Supported files of authors.¶

The following filenames are recognized and processed automatically:

AUTHORS
AUTHORS.md
AUTHORS.txt

These files are expected to be located at the root of the repository. Filenames are matched case-insensitively.

Purpose and Format¶

These files typically contain a list of individuals and/or organizations that have contributed to the project. While there is no universal standard for formatting, a widely referenced convention is Google's guidance:

🔗 Google Open Source: Authors Files Protocol

The content may be structured as:

Simple plain text, with one contributor per line.
Markdown-formatted text (.md files).
Lines including contributor names, emails (e.g., Name <email>), and sometimes affiliations.
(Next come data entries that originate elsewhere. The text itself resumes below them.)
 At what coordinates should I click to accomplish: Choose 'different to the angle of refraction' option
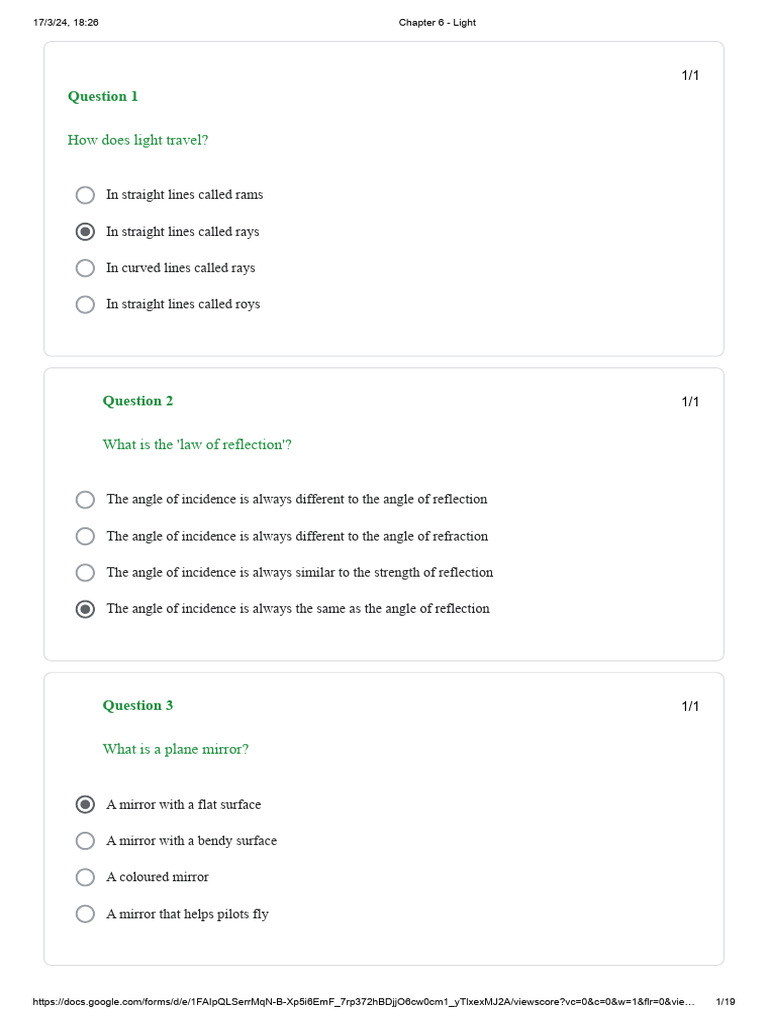click(86, 536)
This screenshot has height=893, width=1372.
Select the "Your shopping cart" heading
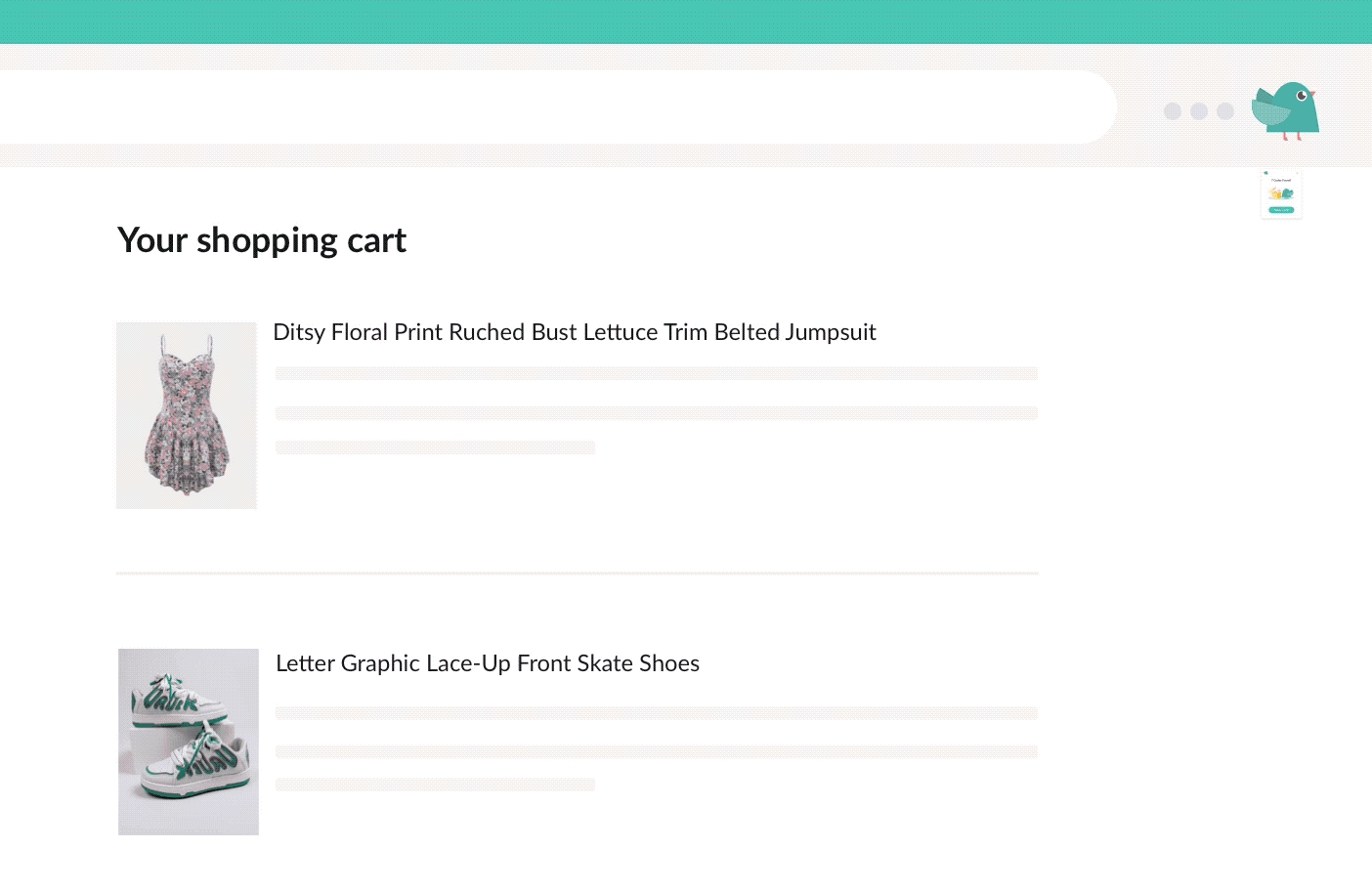(x=262, y=240)
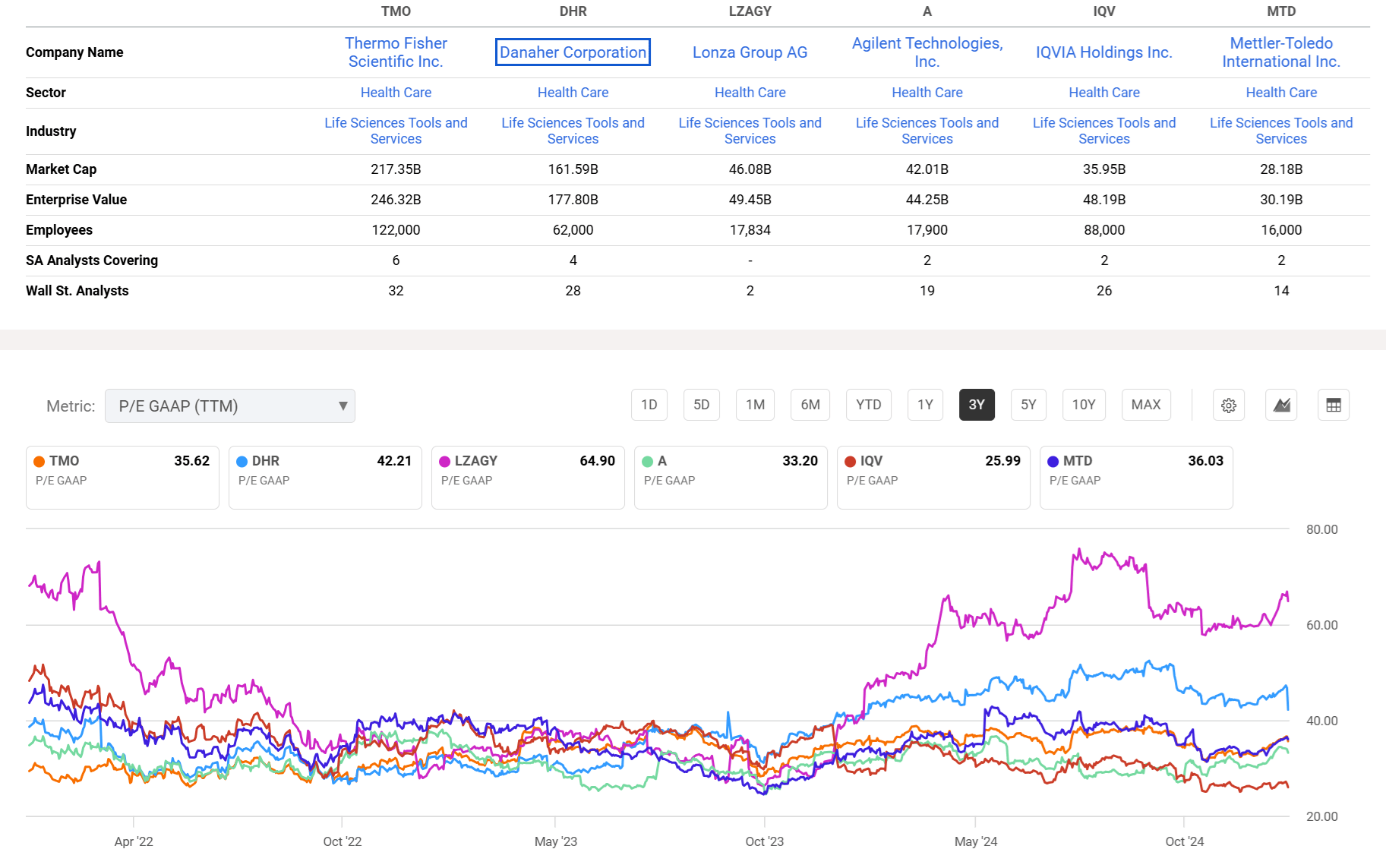
Task: Switch to area chart view icon
Action: pos(1281,405)
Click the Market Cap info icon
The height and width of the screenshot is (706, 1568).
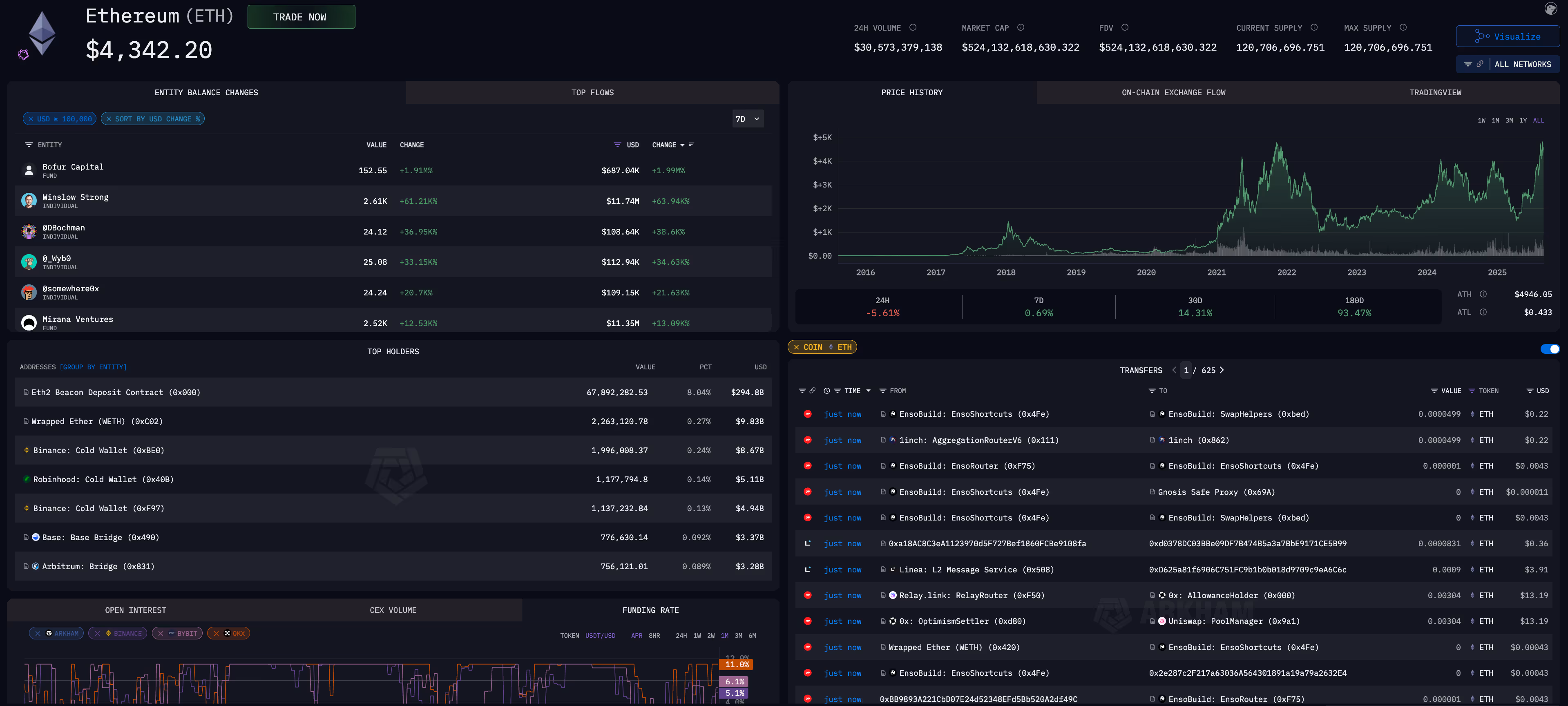[1021, 27]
Examples of Valid Entries¶

Jane Doe <jane@example.com>
John Smith
Acme Corporation <acme@mail.com>
Google Inc.

Examples of NON Valid Entries¶

JetBrains <>
Microsoft
Fraunhofer-Gesellschaft zur Förderung der angewandten Forschung
scrawl - Top contributor
Tom

What Is Read vs. Discarded¶

When processing these files, the parser will:

Include lines that:

Contain person names, optionally with emails (Name <email>).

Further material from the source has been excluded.